Aunque México busca regular el tiempo que los alumnos pasan frente a las pantallas en los salones de clases, la prohibición total vulnera los derechos de las juventudes, advirtió el Dr. Mario Gerardo Cervantes, presidente de la Red Internacional de Investigadores en Estudios sobre Juventud (RIIEJ).
El académico criticó que la medida se aborde únicamente desde un enfoque clínico, ignorando aspectos sociales como el sentido de aceptación e identidad que la tecnología aporta a las nuevas generaciones. Señaló que, si bien es correcto concientizar sobre los riesgos de las redes sociales y la adicción digital, prohibir los dispositivos resulta una medida excesiva.

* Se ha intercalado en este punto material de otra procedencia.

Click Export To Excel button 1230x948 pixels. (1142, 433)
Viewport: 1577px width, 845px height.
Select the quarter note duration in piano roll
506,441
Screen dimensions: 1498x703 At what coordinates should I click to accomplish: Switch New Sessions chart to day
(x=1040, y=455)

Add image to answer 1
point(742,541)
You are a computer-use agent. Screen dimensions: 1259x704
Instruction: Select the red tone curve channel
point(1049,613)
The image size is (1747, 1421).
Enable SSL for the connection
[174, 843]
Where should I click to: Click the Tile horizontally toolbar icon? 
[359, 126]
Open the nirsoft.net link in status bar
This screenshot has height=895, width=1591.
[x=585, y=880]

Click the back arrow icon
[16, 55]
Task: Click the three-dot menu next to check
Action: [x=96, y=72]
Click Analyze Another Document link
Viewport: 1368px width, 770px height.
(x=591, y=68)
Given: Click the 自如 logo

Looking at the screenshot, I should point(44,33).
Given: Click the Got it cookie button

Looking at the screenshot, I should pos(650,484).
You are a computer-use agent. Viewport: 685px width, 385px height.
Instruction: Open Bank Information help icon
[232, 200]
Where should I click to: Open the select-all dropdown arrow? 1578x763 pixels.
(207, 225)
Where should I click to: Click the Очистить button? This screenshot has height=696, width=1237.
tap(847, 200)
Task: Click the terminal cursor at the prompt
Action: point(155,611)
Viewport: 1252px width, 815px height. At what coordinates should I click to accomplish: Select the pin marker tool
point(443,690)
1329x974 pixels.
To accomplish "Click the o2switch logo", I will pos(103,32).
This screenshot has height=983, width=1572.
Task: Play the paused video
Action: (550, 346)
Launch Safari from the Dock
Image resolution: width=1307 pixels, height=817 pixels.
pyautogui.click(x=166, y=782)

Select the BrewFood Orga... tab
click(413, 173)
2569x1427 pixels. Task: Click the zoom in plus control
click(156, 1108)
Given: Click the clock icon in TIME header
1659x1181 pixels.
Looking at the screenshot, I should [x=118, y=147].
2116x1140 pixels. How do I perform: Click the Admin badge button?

Cervantes advirtió que la restricción no garantiza el éxito, ya que actualmente el teléfono móvil es la principal herramienta para que los padres de familia, quienes en su mayoría trabajan fuera de casa, mantengan comunicación y monitoreo constante con sus hijos.
Asimismo, precisó que el celular se ha consolidado como una herramienta de aprendizaje en el aula. Por ello, consideró que deben ser los docentes quienes regulen su uso dentro de la clase, en lugar de imponer un veto absoluto desde la política pública.
El especialista añadió que se requiere concientizar a las madres y padres “millennials”, para que aprendan a detectar síntomas de ciberadicción, ya que al ser nativos digitales suelen normalizar el uso intensivo de pantallas en sus hogares.
Finalmente, el presidente de la RIIEJ sugirió que una política pública integral para combatir la ciberadicción no debe basarse en castigos o prohibiciones, sino en la creación de centros de atención profesional especializados en ciberdependencia.